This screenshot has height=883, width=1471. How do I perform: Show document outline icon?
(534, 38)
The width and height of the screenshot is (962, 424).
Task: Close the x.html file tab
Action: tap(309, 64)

> [Exercise aim]
Your response needs to restate the lines above exactly.

> [Exercise response]
This screenshot has height=883, width=1471. How do I perform: Show document outline icon?
(534, 38)
The width and height of the screenshot is (962, 424).
Task: Close the x.html file tab
Action: tap(309, 64)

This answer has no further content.